Unlocking In-Context Learning for Natural Datasets Beyond Language Modelling
Jelena Bratulić, Sudhanshu Mittal, David T. Hoffmann, Samuel Böhm, Robin Tibor Schirrmeister, Tonio Ball, Christian Rupprecht, Thomas Brox
TL;DR
The paper tackles how In-Context Learning (ICL) can emerge beyond language in transformer models by examining the learning dynamics of induction heads. It shows that enforcing exact token copies in training sequences (instCopy) simplifies the look-up function and promotes the formation of the previous-token head, enabling ICL across visual datasets and EEG—conditions under which ICL was previously unstable or absent. The study also reveals that making the In-Weight Learning (IWL) task sufficiently challenging (via more classes or label noise, or instance discrimination) promotes ICL, highlighting a crucial ICL/IWL interplay.

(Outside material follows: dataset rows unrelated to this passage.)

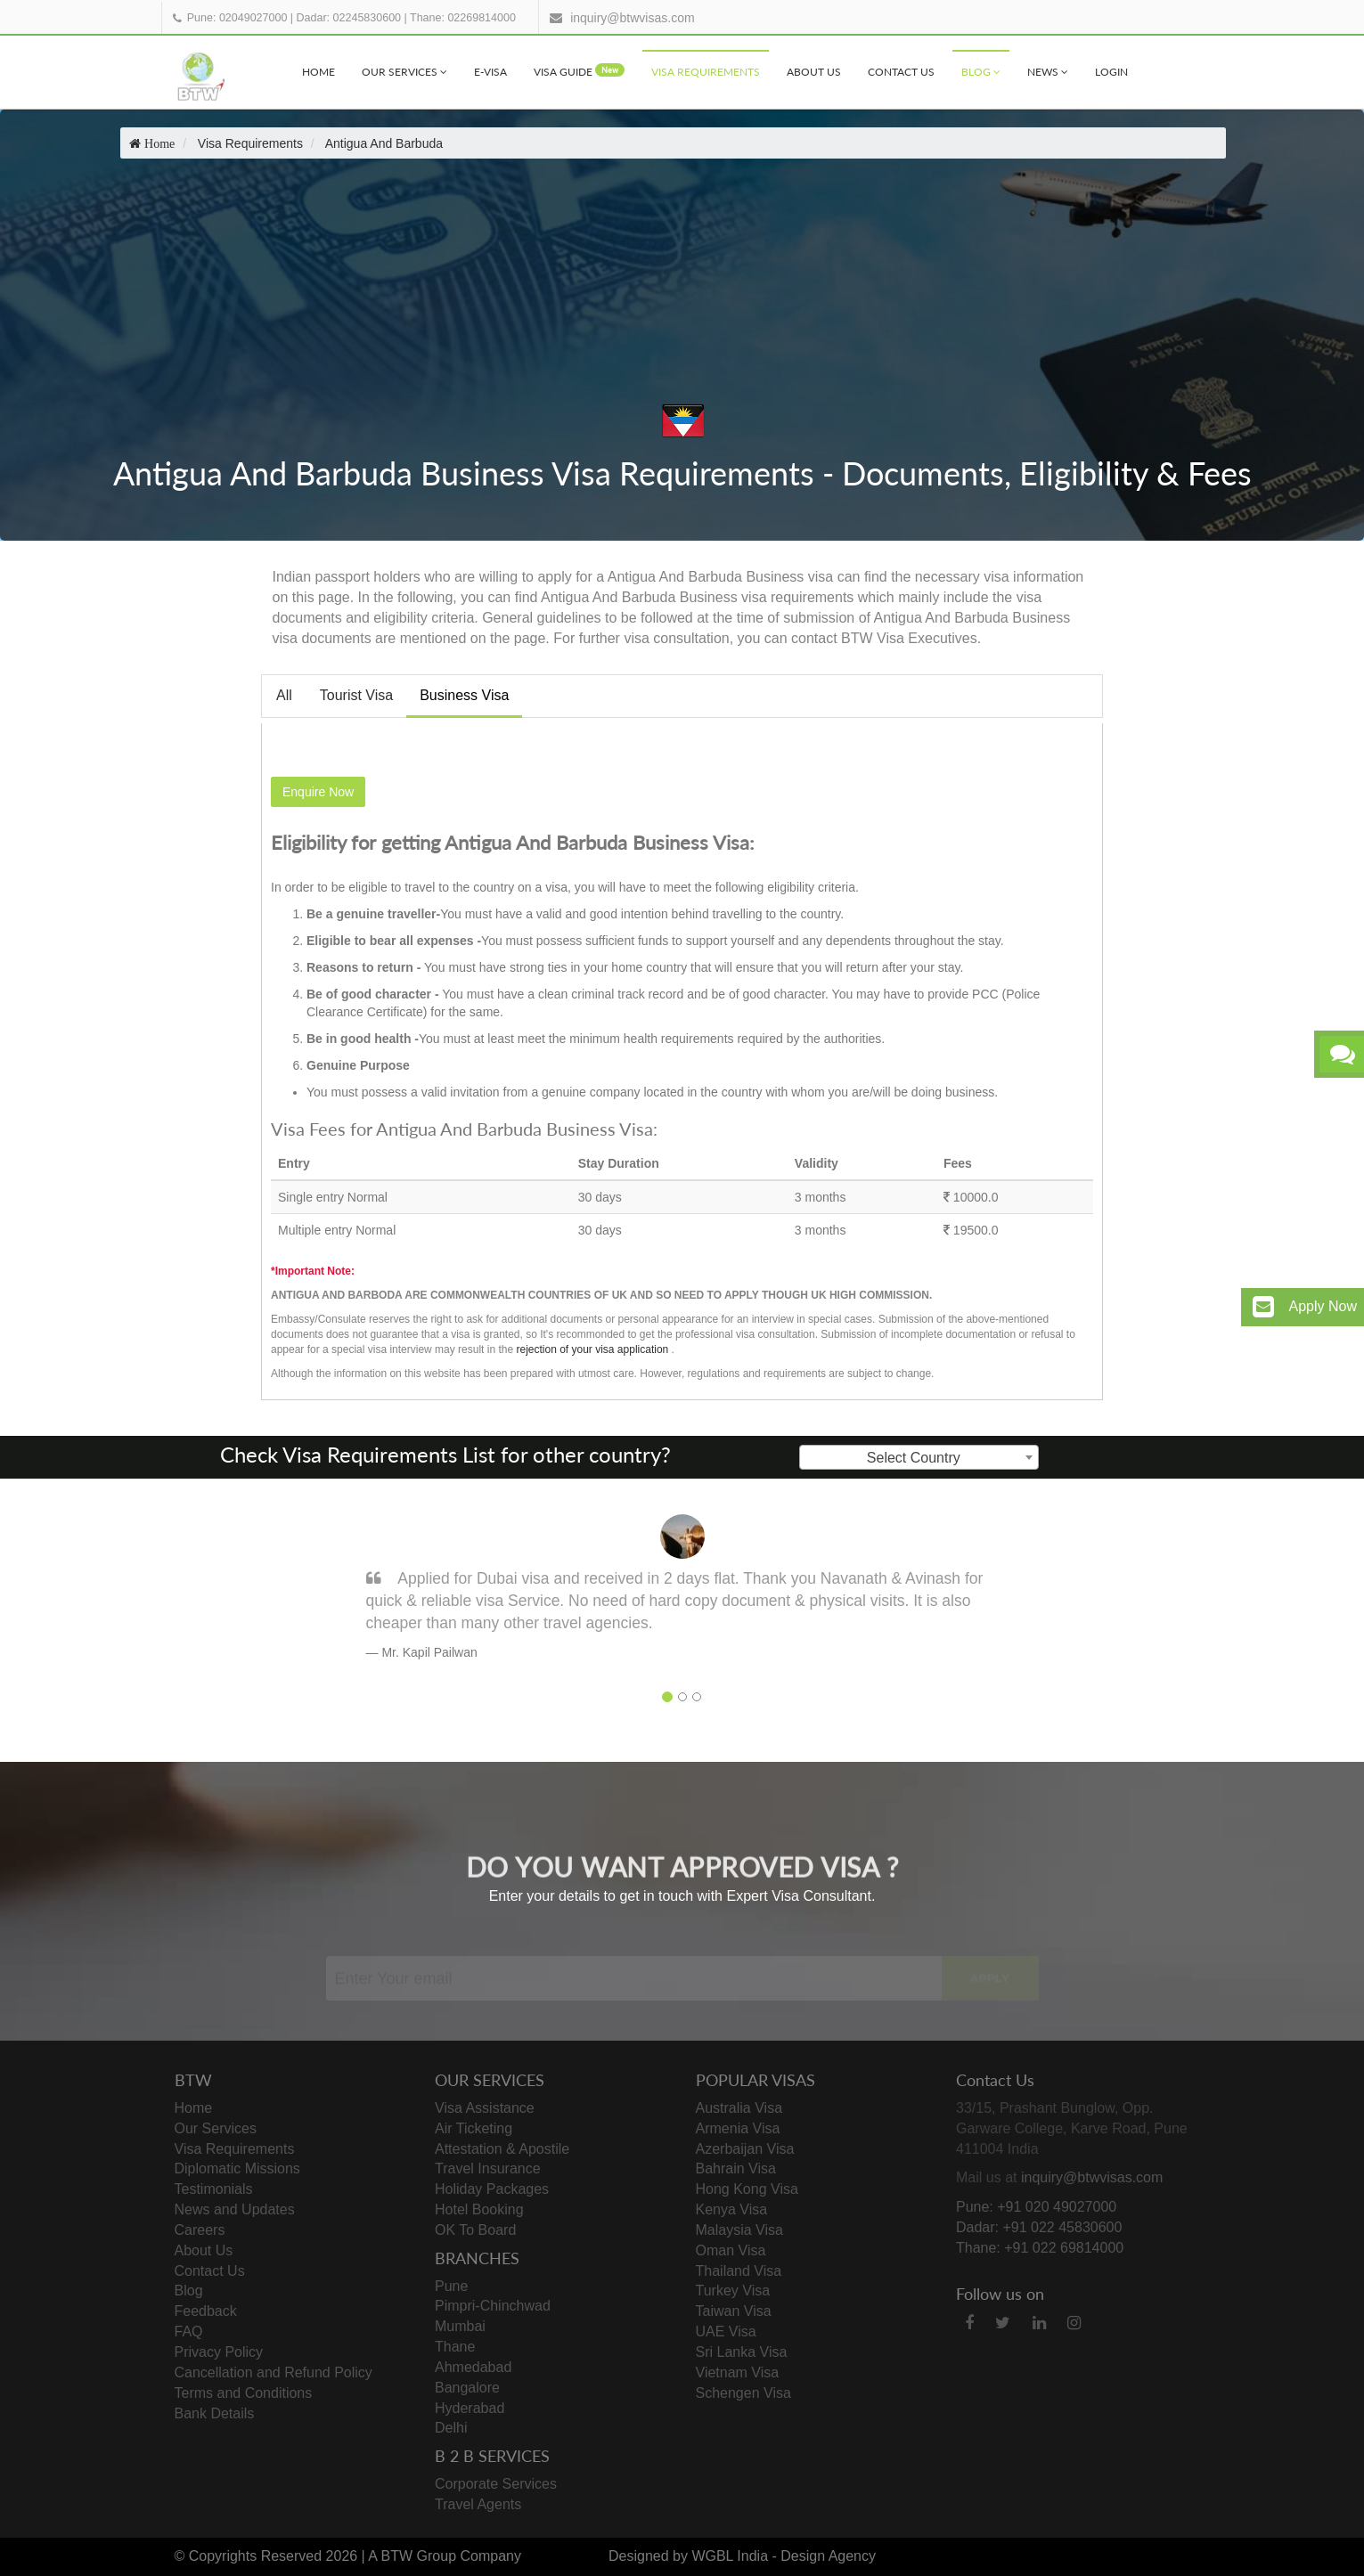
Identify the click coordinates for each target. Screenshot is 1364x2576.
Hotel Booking (479, 2209)
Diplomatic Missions (237, 2168)
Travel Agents (478, 2504)
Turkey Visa (733, 2290)
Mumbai (460, 2326)
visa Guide (579, 70)
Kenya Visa (732, 2209)
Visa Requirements (705, 71)
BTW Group (418, 2556)
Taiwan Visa (734, 2311)
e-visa (490, 71)
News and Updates (235, 2209)
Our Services (404, 71)
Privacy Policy (219, 2352)
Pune (451, 2286)
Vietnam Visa (738, 2372)
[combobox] (919, 1457)
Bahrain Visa (736, 2168)
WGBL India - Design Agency (783, 2556)
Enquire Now (318, 792)
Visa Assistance (485, 2107)
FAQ (189, 2331)
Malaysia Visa (739, 2230)
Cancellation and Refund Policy (273, 2372)
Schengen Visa (743, 2393)
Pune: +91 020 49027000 (1036, 2206)
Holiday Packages (492, 2189)
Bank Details (215, 2413)
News (1047, 71)
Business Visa (464, 695)
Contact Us (901, 71)
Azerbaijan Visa (745, 2148)
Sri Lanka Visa (742, 2352)
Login (1111, 71)
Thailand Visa (739, 2270)
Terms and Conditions (244, 2393)
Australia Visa (739, 2107)
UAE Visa (726, 2331)
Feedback (206, 2311)
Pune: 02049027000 (237, 18)
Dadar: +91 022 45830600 (1039, 2227)
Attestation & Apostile (502, 2148)
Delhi (451, 2427)
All (284, 695)
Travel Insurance (488, 2168)
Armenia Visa (738, 2128)
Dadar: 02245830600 (349, 18)
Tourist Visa (356, 695)
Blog (981, 71)
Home (318, 71)
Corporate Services (496, 2483)
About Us (814, 71)
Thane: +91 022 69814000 (1039, 2247)
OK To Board (475, 2230)
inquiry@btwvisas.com (632, 18)
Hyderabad (469, 2408)
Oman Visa (731, 2250)
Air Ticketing (473, 2128)
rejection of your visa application (592, 1349)
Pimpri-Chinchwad (493, 2305)
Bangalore (467, 2387)
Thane (455, 2346)
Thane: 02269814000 (463, 18)
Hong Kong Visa (747, 2189)
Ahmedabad (473, 2367)
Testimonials (214, 2189)
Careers (200, 2230)
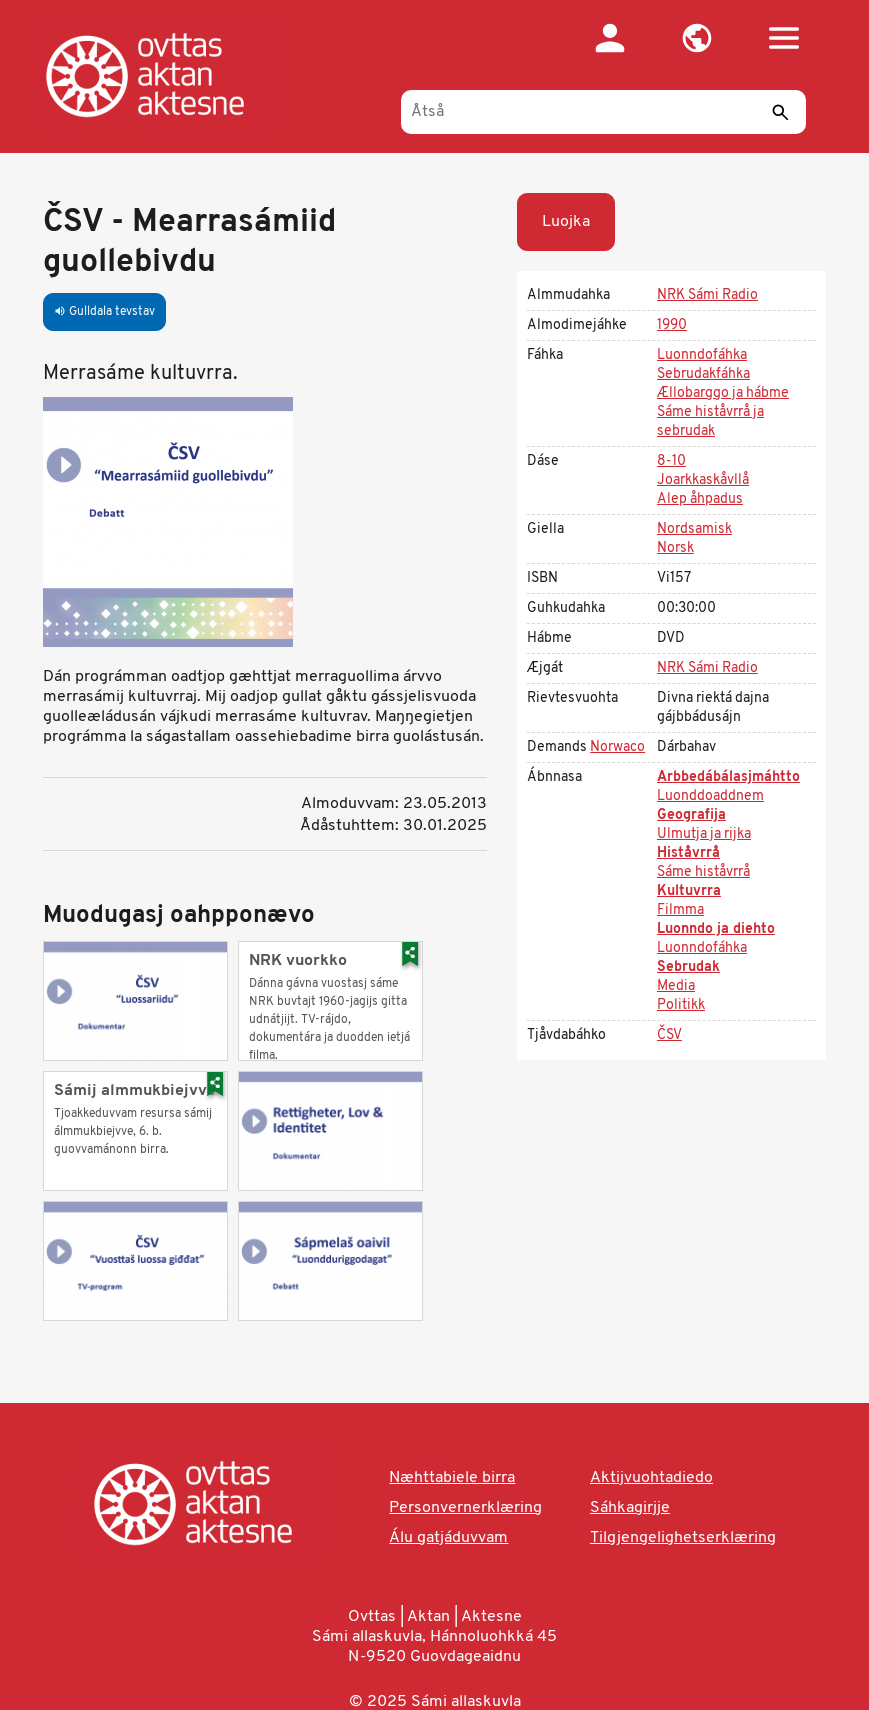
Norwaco (617, 747)
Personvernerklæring (465, 1508)
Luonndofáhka (702, 355)
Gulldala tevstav (104, 312)
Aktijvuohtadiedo (651, 1478)
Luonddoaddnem (710, 796)
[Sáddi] (781, 112)
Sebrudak (688, 967)
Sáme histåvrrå (703, 872)
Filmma (680, 910)
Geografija (691, 815)
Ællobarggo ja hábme (723, 393)
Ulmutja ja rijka (704, 834)
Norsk (675, 548)
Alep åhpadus (700, 499)
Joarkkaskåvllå (703, 480)
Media (676, 986)
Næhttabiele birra (452, 1478)
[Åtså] (603, 112)
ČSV (669, 1035)
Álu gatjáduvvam (448, 1538)
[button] (697, 38)
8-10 (671, 461)
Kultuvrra (689, 891)
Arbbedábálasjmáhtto (728, 777)
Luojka (566, 222)
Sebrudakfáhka (703, 374)
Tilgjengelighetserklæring (683, 1538)
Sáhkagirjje (630, 1508)
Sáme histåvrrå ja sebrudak (710, 422)
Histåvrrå (688, 853)
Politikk (681, 1005)
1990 (672, 325)
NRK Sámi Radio (707, 295)
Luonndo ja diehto (716, 929)
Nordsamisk (694, 529)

Collectively, these findings broaden ICL applicability to noisy real-world modalities, enabling rapid adaptation to new visual and EEG tasks without weight updates, with implications for cross-domain generalization and real-time brain-computer interfaces.
Abstract
Large Language Models (LLMs) exhibit In-Context Learning (ICL), which enables the model to perform new tasks conditioning only on the examples provided in the context without updating the model's weights. While ICL offers fast adaptation across natural language tasks and domains, its emergence is less straightforward for modalities beyond text. In this work, we systematically uncover properties present in LLMs that support the emergence of ICL for autoregressive models and various modalities by promoting the learning of the needed mechanisms for ICL. We identify exact token repetitions in the training data sequences as an important factor for ICL. Such repetitions further improve stability and reduce transiency in ICL performance. Moreover, we emphasise the significance of training task difficulty for the emergence of ICL. Finally, by applying our novel insights on ICL emergence, we unlock ICL capabilities for various visual datasets and a more challenging EEG classification task.